About the track, Dom Dolla said that the song is inspired from a conversation he had with his friends who had experienced bad dates. Dolla said "I recorded it and heavily affected my vocals, but felt it needed a strong female performance, so I reached out to my good pal Caitlin Stubbs and asked if she was keen to re-perform the vocal, her voice is fantastic and suits the record so well… I even left some crumbs of my vocal in there, too."

The song was shorted listed for Best Single at the 2025 Rolling Stone Australia Awards.

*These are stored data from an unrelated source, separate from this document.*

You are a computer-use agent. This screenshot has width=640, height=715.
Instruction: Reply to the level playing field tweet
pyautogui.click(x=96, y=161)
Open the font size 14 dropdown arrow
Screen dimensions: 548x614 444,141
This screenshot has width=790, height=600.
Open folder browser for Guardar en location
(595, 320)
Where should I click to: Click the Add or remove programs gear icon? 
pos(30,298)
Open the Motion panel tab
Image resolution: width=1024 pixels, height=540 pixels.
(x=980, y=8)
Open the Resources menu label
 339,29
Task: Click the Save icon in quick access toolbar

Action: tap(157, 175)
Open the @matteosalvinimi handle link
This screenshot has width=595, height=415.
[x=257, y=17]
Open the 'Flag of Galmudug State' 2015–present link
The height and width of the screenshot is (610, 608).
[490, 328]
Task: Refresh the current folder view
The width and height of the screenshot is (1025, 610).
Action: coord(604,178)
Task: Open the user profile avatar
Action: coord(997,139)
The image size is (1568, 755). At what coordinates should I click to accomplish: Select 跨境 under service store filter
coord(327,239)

At the 2025 Electronic Dance Music Awards, the song was nominated for Dance Song of the Year, Tech House Song of the Year and won House Song of the Year.

==Critical reception==
Rachel Narozniak from Beat Portal said "The single hits like a shot of pure adrenaline; it's saucy, it's empowering, it's unequivocally for the girls."

==Versions==
Digital download
- "Girl$" – 3:29
- "Girl$" (Layton Giordani remix) – 3:04

==Charts==

===Weekly charts===

Weekly chart performance for "Girls"
| Chart (2024) | Peak position |
|---|---|
| Australia (ARIA) | 71 |
| Australia Club Tracks (ARIA) | 1 |
| New Zealand Hot Singles (RMNZ) | 7 |
| US Hot Dance/Electronic Songs (Billboard) | 22 |

===Year-end charts===

2024 year-end chart performance for "Girls"
| Chart (2024) | Position |
|---|---|
| Australian Artist (ARIA) | 49 |
| US Hot Dance/Electronic Songs (Billboard) | 66 |

==Certifications==

Certifications for "Girls"
| Region | Certification | Certified units/sales |
| Australia (ARIA) | Platinum | 70,000^{‡} |
^{‡} Sales+streaming figures based on certification alone.